• **Data records**:

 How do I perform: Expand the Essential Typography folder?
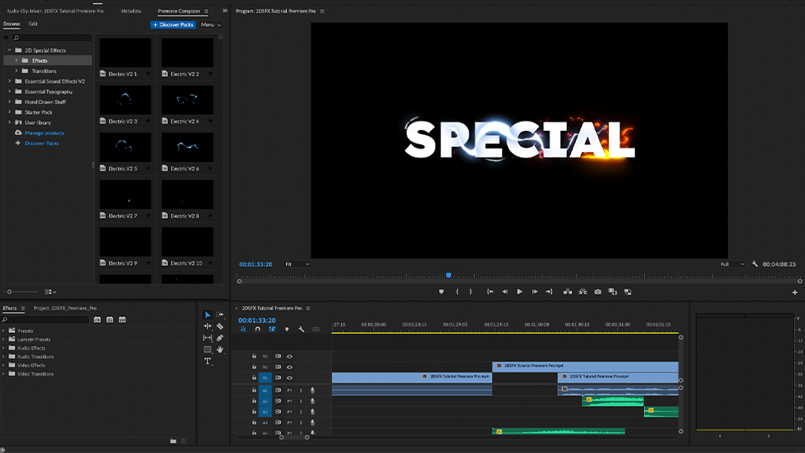9,91
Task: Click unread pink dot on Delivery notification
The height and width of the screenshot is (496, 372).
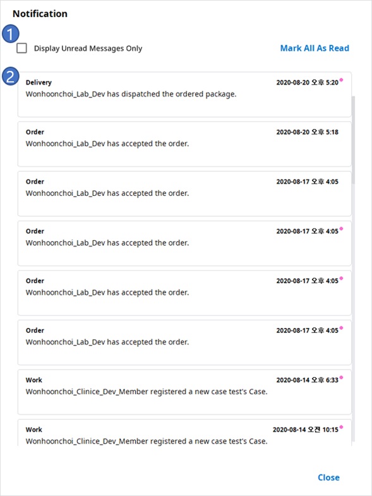Action: [341, 80]
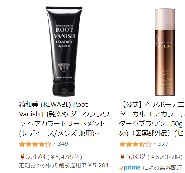The height and width of the screenshot is (173, 185).
Task: Expand rating breakdown chevron beside 377
Action: [155, 143]
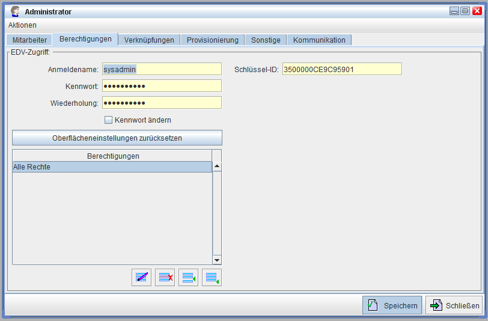Click the delete row red X icon
This screenshot has width=488, height=321.
point(165,278)
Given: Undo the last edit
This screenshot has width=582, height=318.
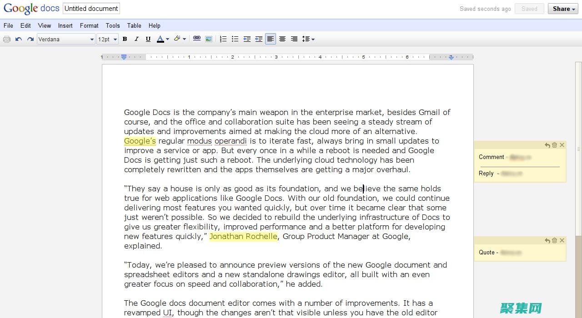Looking at the screenshot, I should click(x=19, y=40).
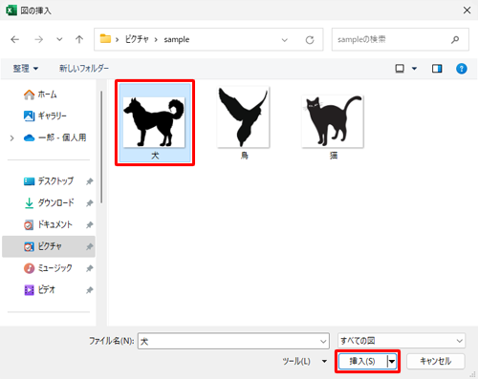Open the view options dropdown arrow
478x379 pixels.
tap(414, 69)
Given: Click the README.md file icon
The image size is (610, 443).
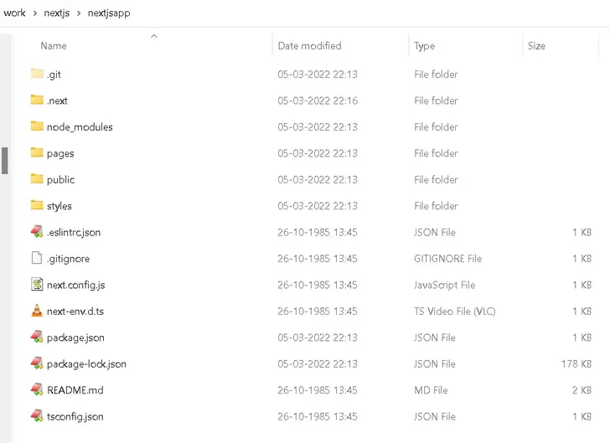Looking at the screenshot, I should [37, 390].
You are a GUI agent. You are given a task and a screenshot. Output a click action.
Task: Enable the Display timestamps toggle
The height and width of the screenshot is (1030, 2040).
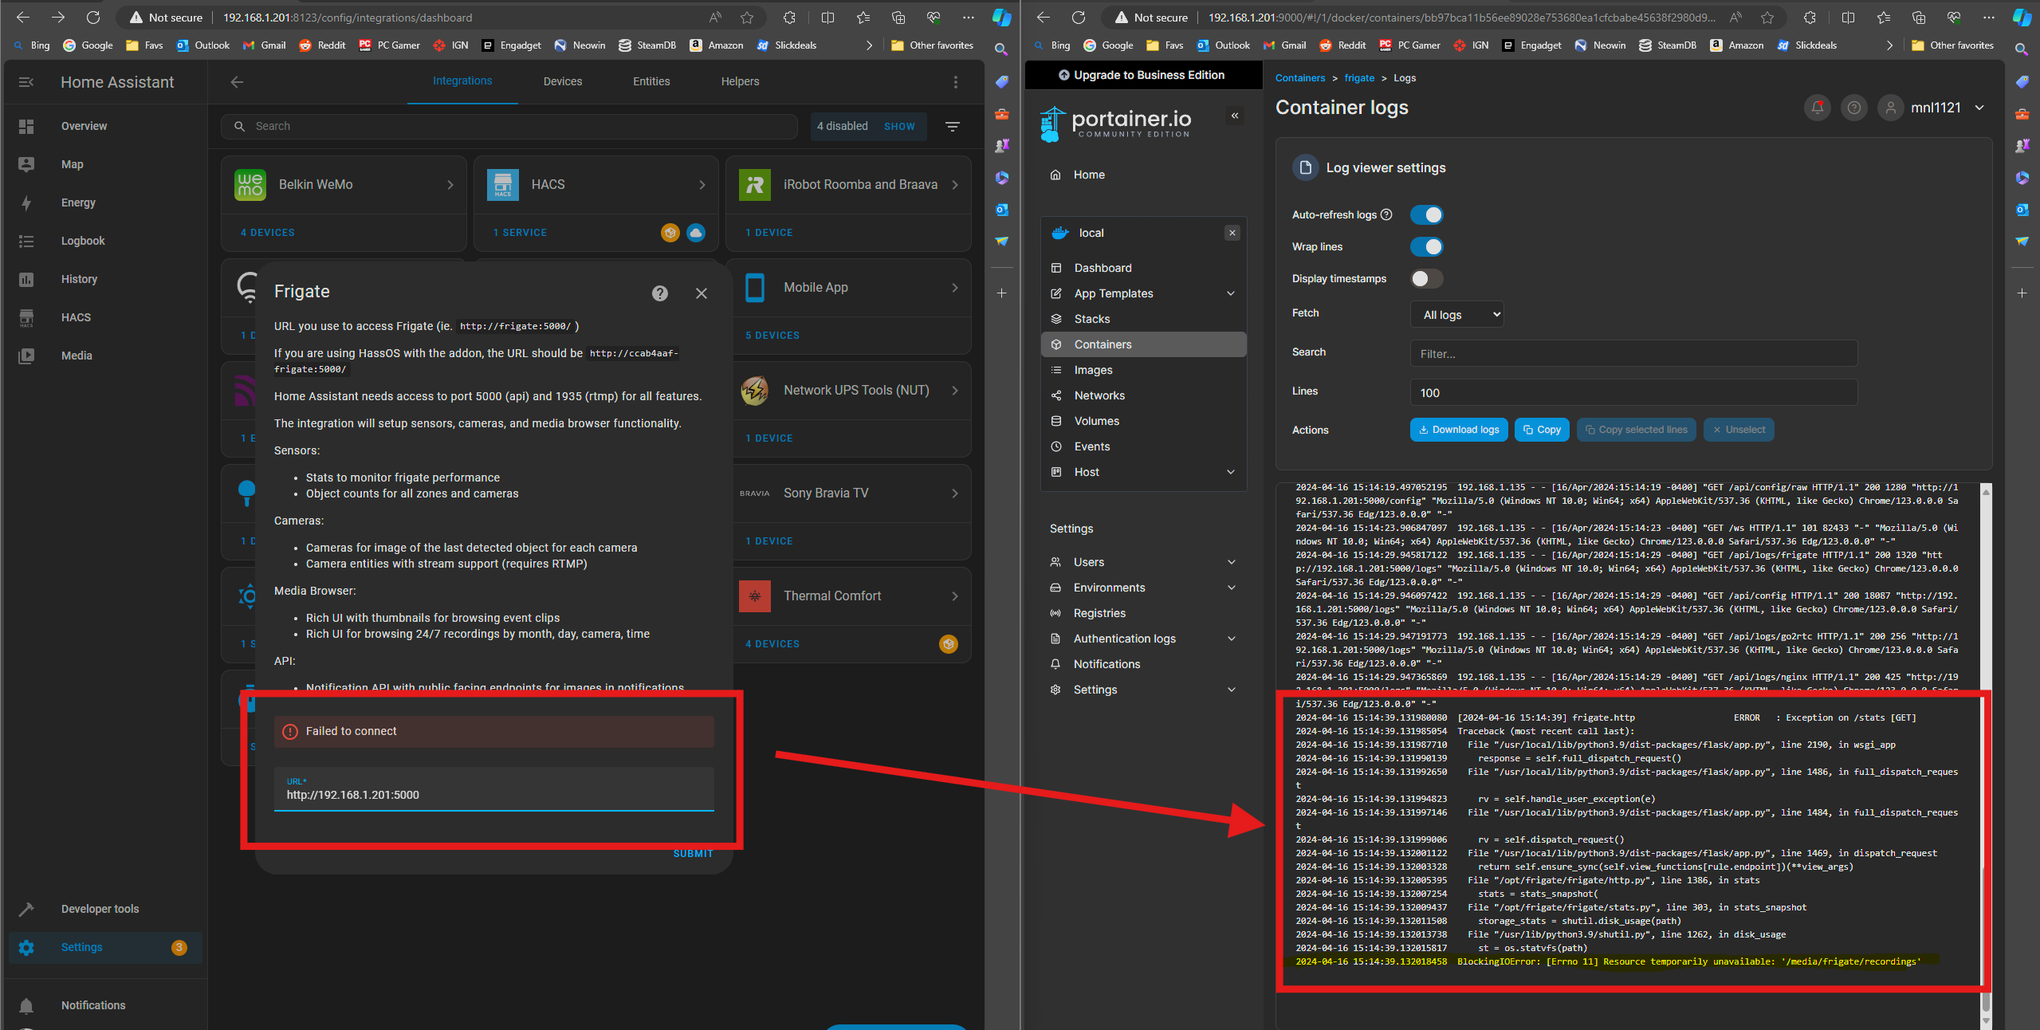pyautogui.click(x=1426, y=279)
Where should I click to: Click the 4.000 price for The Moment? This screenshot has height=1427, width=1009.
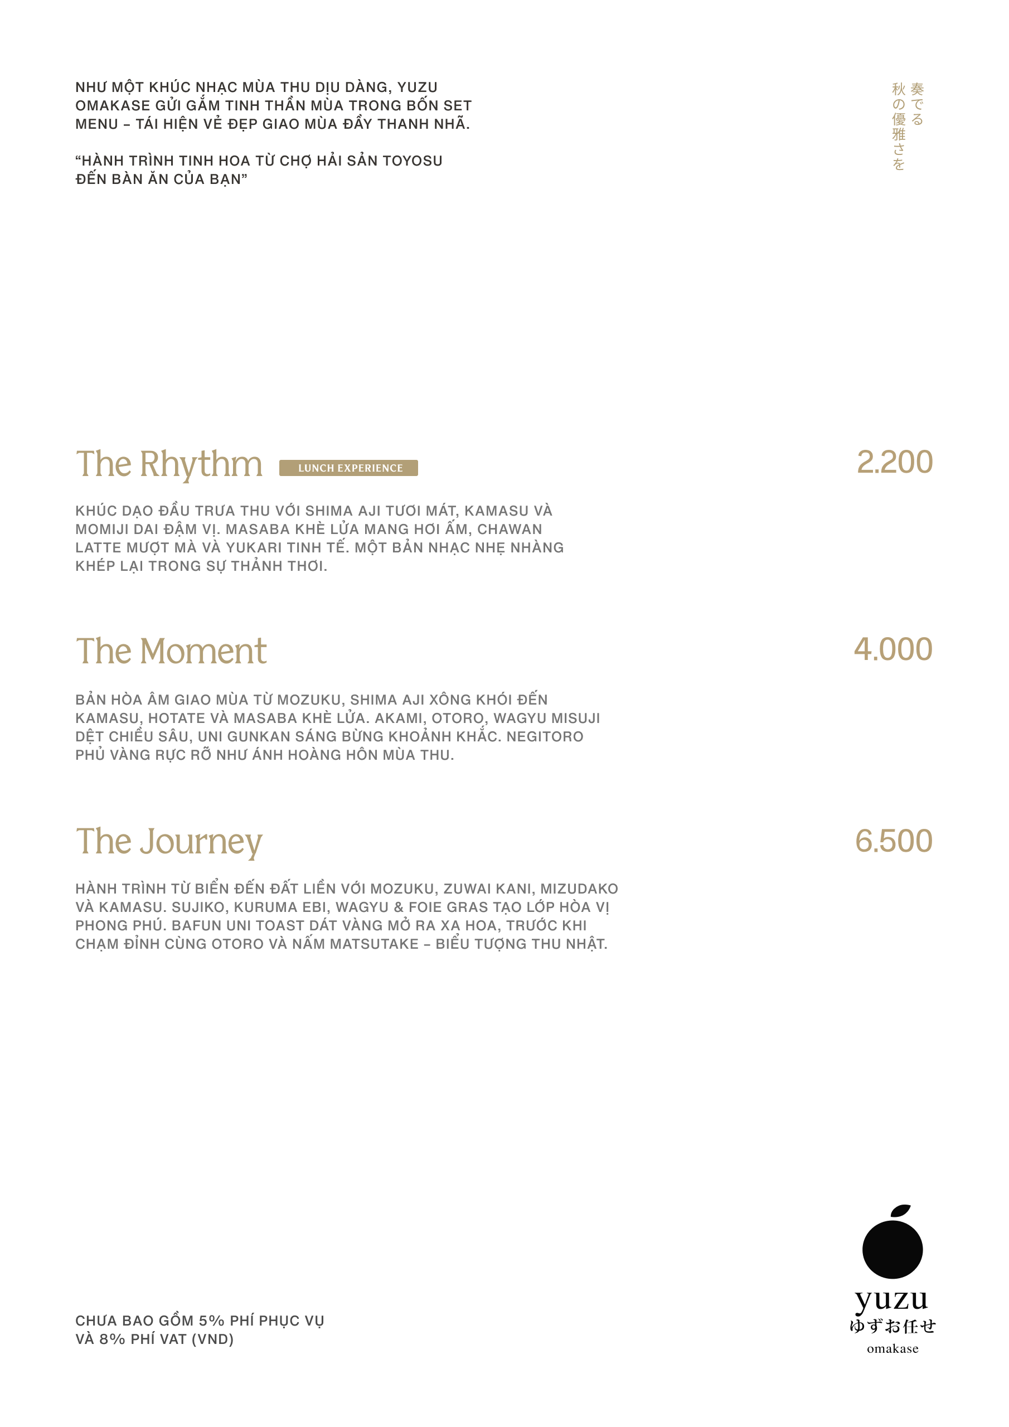coord(893,649)
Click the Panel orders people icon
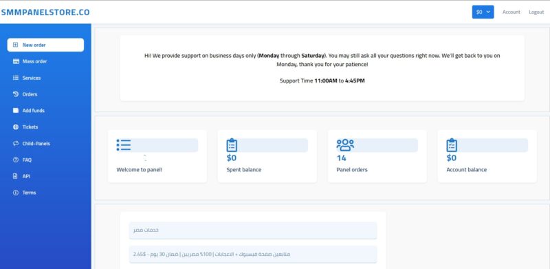 [345, 145]
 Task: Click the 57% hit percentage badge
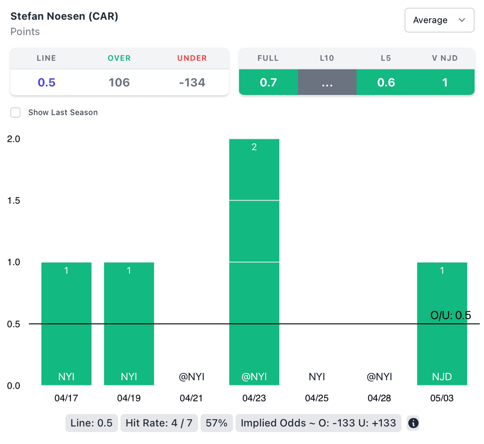click(x=216, y=423)
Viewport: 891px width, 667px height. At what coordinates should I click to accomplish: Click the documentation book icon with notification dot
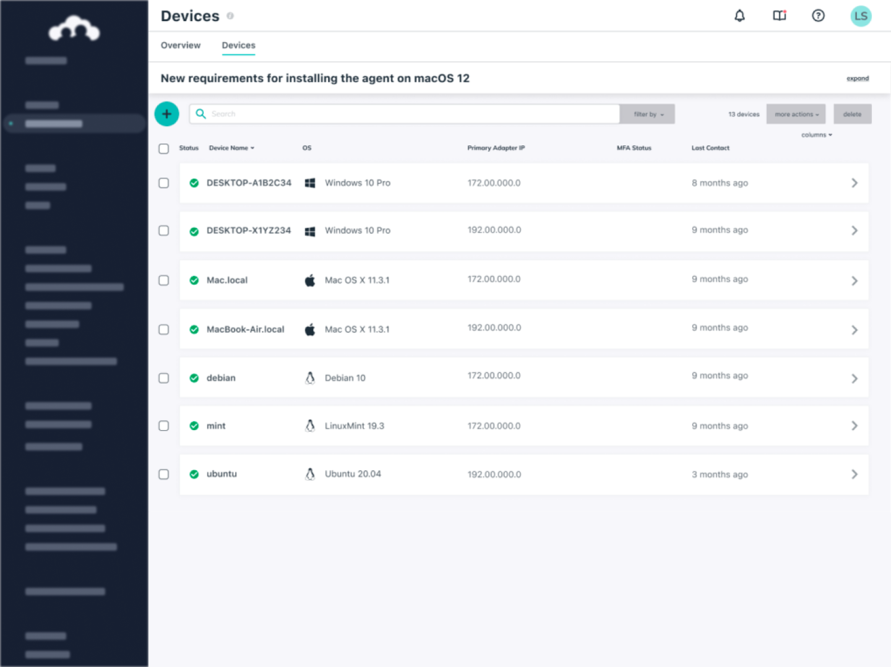point(778,15)
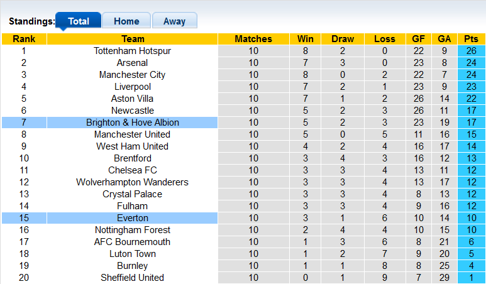Select highlighted Brighton & Hove Albion row
486x284 pixels.
tap(132, 123)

• **Exercise**: Everything in the listing above must be restated word for word, except the images.

• **Worked solution**:
 How do I perform: Expand the Essential Typography folder?
9,91
Task: Click unread pink dot on Delivery notification
The height and width of the screenshot is (496, 372).
Action: [341, 80]
The height and width of the screenshot is (173, 185).
Task: Expand rating breakdown chevron beside 377
Action: [155, 143]
Click the delete row red X icon
This screenshot has width=488, height=321.
point(165,278)
Given: Undo the last edit
This screenshot has width=582, height=318.
Looking at the screenshot, I should click(x=19, y=40).
Open the view options dropdown arrow
478x379 pixels.
tap(414, 69)
Given: Click the README.md file icon
The image size is (610, 443).
Looking at the screenshot, I should [37, 390].
You are a GUI agent. You are given a task and a screenshot. Output a click action.
Task: Enable the Display timestamps toggle
The height and width of the screenshot is (1030, 2040).
pyautogui.click(x=1426, y=279)
Where should I click to: Click the 4.000 price for The Moment? This screenshot has height=1427, width=1009.
coord(893,649)
Click the Panel orders people icon
 [345, 145]
 Task: Click the 57% hit percentage badge
click(x=216, y=423)
Viewport: 891px width, 667px height. At what coordinates should I click to accomplish: Click the documentation book icon with notification dot
point(778,15)
Select highlighted Brighton & Hove Albion row
486x284 pixels.
tap(132, 123)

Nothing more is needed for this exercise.